● **Texte fourni**
L'entraînement des ces IA génératives repose sur des bases de données immenses. Certaines stockent une partie du web depuis 2008 et des bibliothèques d'ouvrages numérisés. Problèmes de droits d'auteur au passage. Ces systèmes sont très complexes, comptent des milliards de paramètres, et exigent d'énormes puissances de calcul et donc de ressources financières et énergétiques, ressources dont disposent les géants de l'industrie informatique.
Les IA, par leurs entraînements, se révèlent susceptibles de refléter différentes valeurs et conduire à des résultats inéquitables pouvant engendrer des discriminations. Ainsi on entend parler d'éthique de l'IA avec des normes, mais les notions mobilisées ne sont pas univoques. Andrew ng, de l'université de Stanford, specialiste du deep learning, réfute cette conclusion. Dans sa conception, ces IA construisent un "modèle du monde". Mais une conception du monde comme modèle rappelle les arguments de Hanna Arendt (politologue et philosophe), autour d'une pensée déconnectée de la réalité. Cependant, d'autres approches voient le jour comme privilégier la qualité des données d'entraînement plutôt que leur quantité ou établir des architectures de neurones plus efficaces pour certaines tâches. Mais l'IA continue d'enflammer les esprits avec les effets d'annonces autour de ses performances, et l'aliénation qu'elles engendrent.

● **Objectif**
Retapez intégralement le texte sur l'entraînement des IA génératives, sans en modifier un seul mot.

● **Données fournies**
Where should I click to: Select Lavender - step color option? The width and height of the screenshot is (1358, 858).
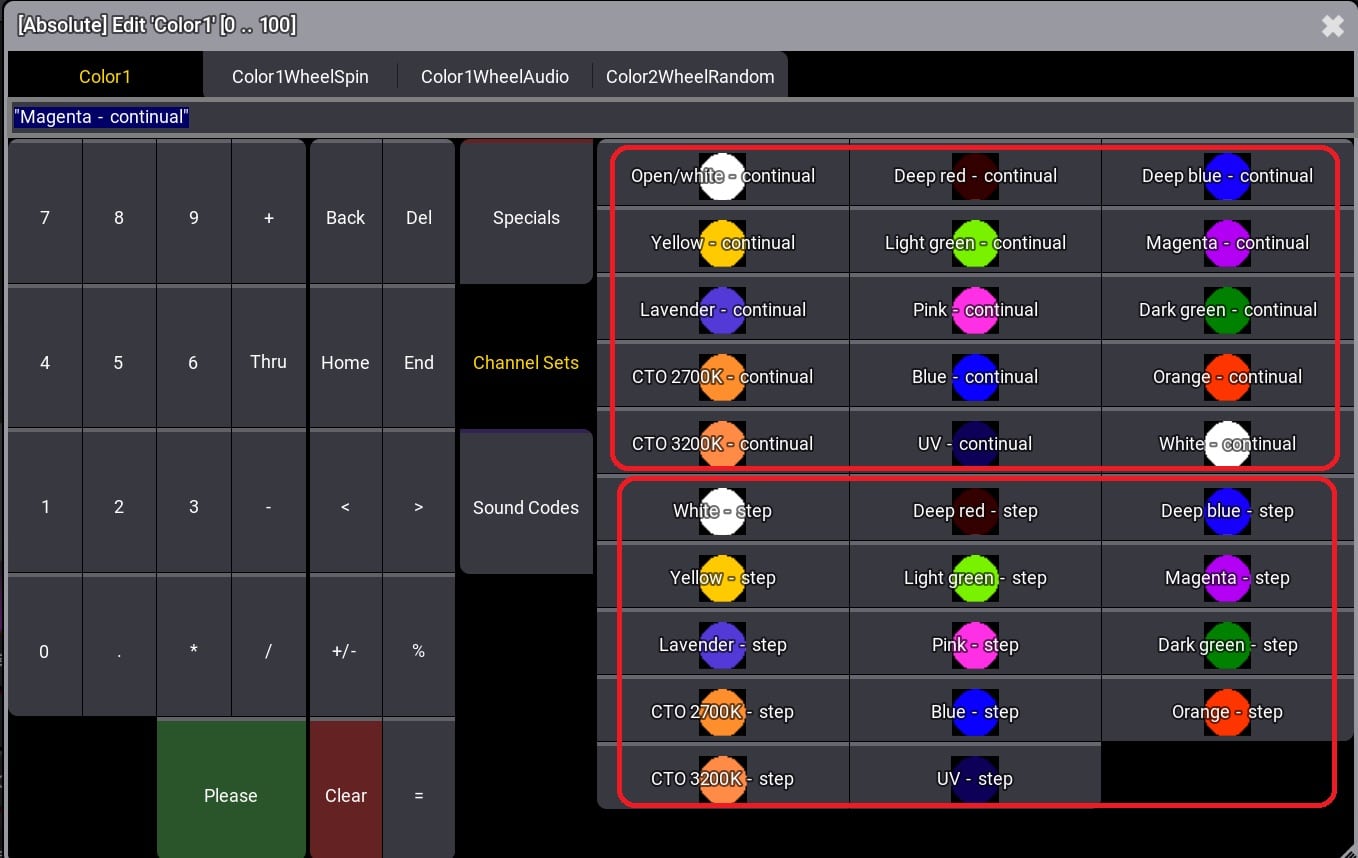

● **Solution**
L'entraînement des ces IA génératives repose sur des bases de données immenses. Certaines stockent une partie du web depuis 2008 et des bibliothèques d'ouvrages numérisés. Problèmes de droits d'auteur au passage. Ces systèmes sont très complexes, comptent des milliards de paramètres, et exigent d'énormes puissances de calcul et donc de ressources financières et énergétiques, ressources dont disposent les géants de l'industrie informatique.
Les IA, par leurs entraînements, se révèlent susceptibles de refléter différentes valeurs et conduire à des résultats inéquitables pouvant engendrer des discriminations. Ainsi on entend parler d'éthique de l'IA avec des normes, mais les notions mobilisées ne sont pas univoques. Andrew ng, de l'université de Stanford, specialiste du deep learning, réfute cette conclusion. Dans sa conception, ces IA construisent un "modèle du monde". Mais une conception du monde comme modèle rappelle les arguments de Hanna Arendt (politologue et philosophe), autour d'une pensée déconnectée de la réalité. Cependant, d'autres approches voient le jour comme privilégier la qualité des données d'entraînement plutôt que leur quantité ou établir des architectures de neurones plus efficaces pour certaines tâches. Mais l'IA continue d'enflammer les esprits avec les effets d'annonces autour de ses performances, et l'aliénation qu'elles engendrent.